The State Corporation Commission has authority to oversee Dominion and Appalachian Power, setting rates and issuing rebates to customers when profits get too high. But in the past few years, the General Assembly has diluted the commission’s power. In 2015, with Dominion’s help, lawmakers passed a rate freeze that stripped the SCC of its power.
Faced with increasing political backlash, last year Dominion led the General Assembly in a comprehensive rewrite of regulatory law. The SCC is again restricted in its ability to oversee electricity rates, and the utilities are granted wide latitude to reinvest profits in new technologies and expansion projects.
The members of the Virginia Energy Reform Coalition said states such as Texas and Ohio have devised successful ways to deregulate the energy market and usher in competition that saves money for consumers. They consulted with Pat Wood III, who led the Texas utility commission in the late 1990s and served as chairman of the Federal Energy Regulatory Commission under President George W. Bush.
Wood said at the press conference that the idea is to construct a market that allows consumers to benefit from competitive pressures that can drive down energy prices, just as Dominion and Appalachian Power benefit now from fluctuations in the wholesale market.
In Texas, he said, that involved breaking up the big utilities and selling off their generation plants. As a result, he said, the energy market has evolved faster to embrace new technology and alternate sources.

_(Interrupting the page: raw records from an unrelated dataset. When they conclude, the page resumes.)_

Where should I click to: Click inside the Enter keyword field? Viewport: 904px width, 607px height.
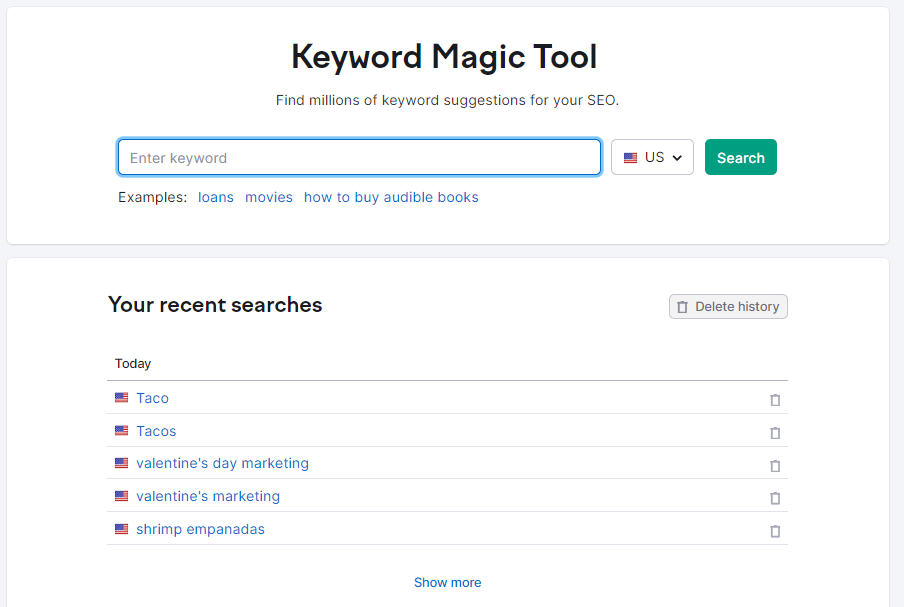[359, 157]
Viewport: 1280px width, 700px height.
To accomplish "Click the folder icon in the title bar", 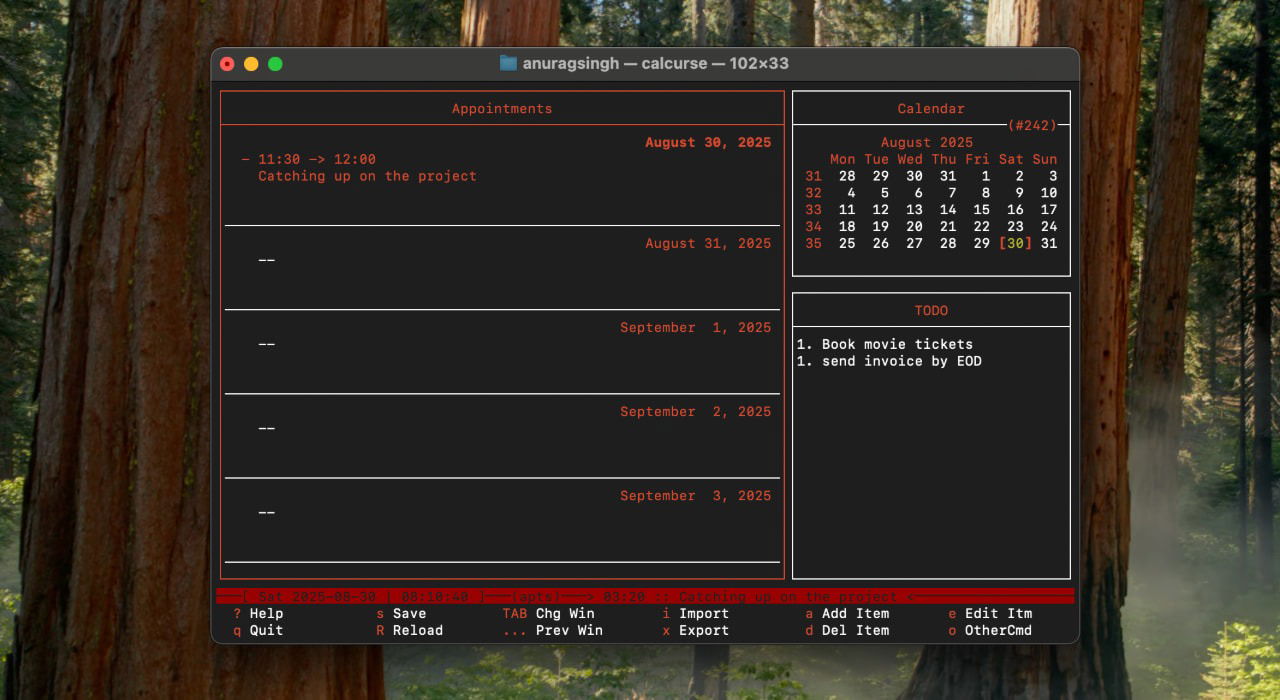I will coord(508,63).
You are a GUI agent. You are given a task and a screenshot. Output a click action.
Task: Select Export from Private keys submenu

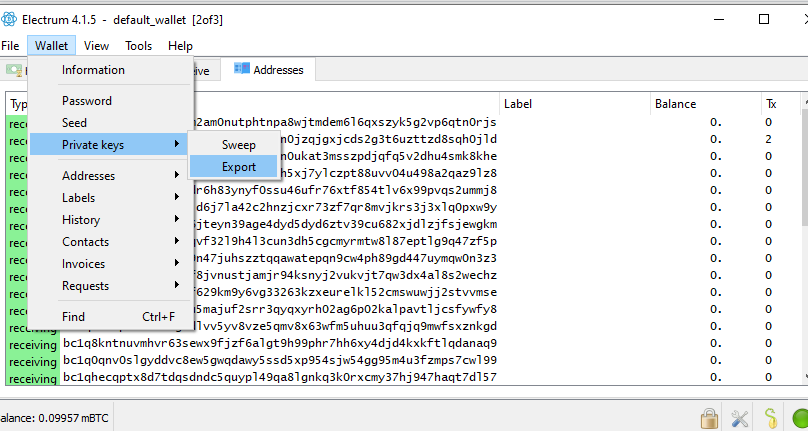pyautogui.click(x=239, y=167)
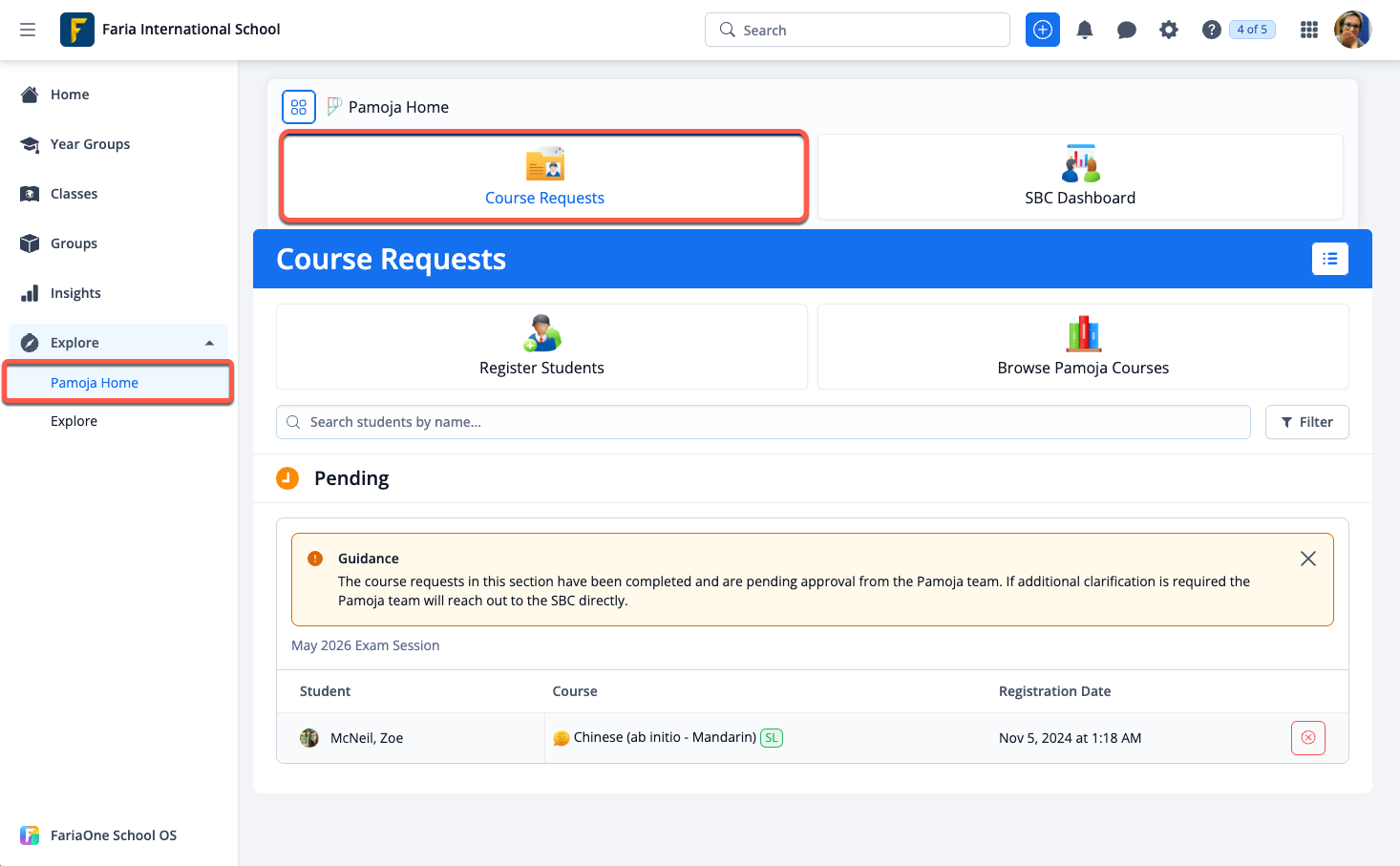Click the dashboard grid icon beside Pamoja Home

point(299,107)

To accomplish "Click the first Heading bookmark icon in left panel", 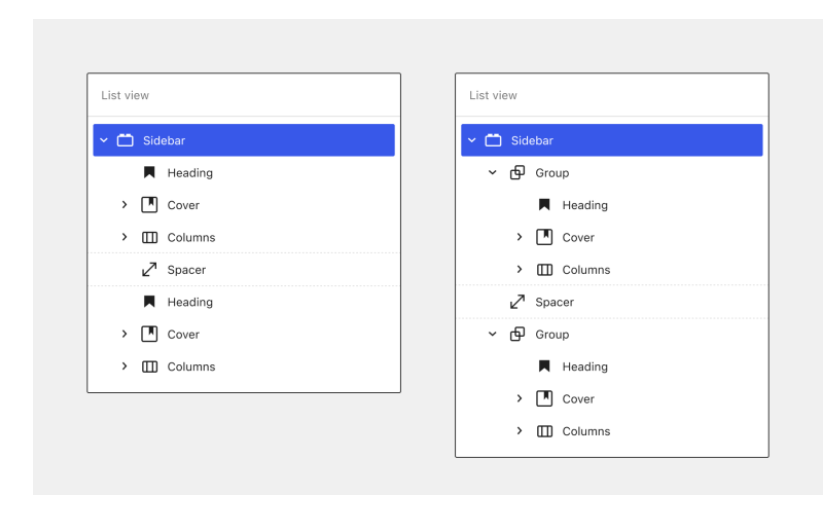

Daudani, the Dominion spokesman, said later that the utility is already embracing renewable energy and modernizing the grid. “This coalition’s collection of grab bag policies was tried and failed and ultimately led to the bankruptcy of Enron,” he said. “We know how this story ends, and it is wrong for Virginia.”
The coalition was put together by James Presswood of the Earth Stewardship Alliance, a conservative conservation group. Other organizations involved are Appalachian Voices, Piedmont Environmental Council, the Reason Foundation, R Street Institute and the Virginia Institute for Public Policy.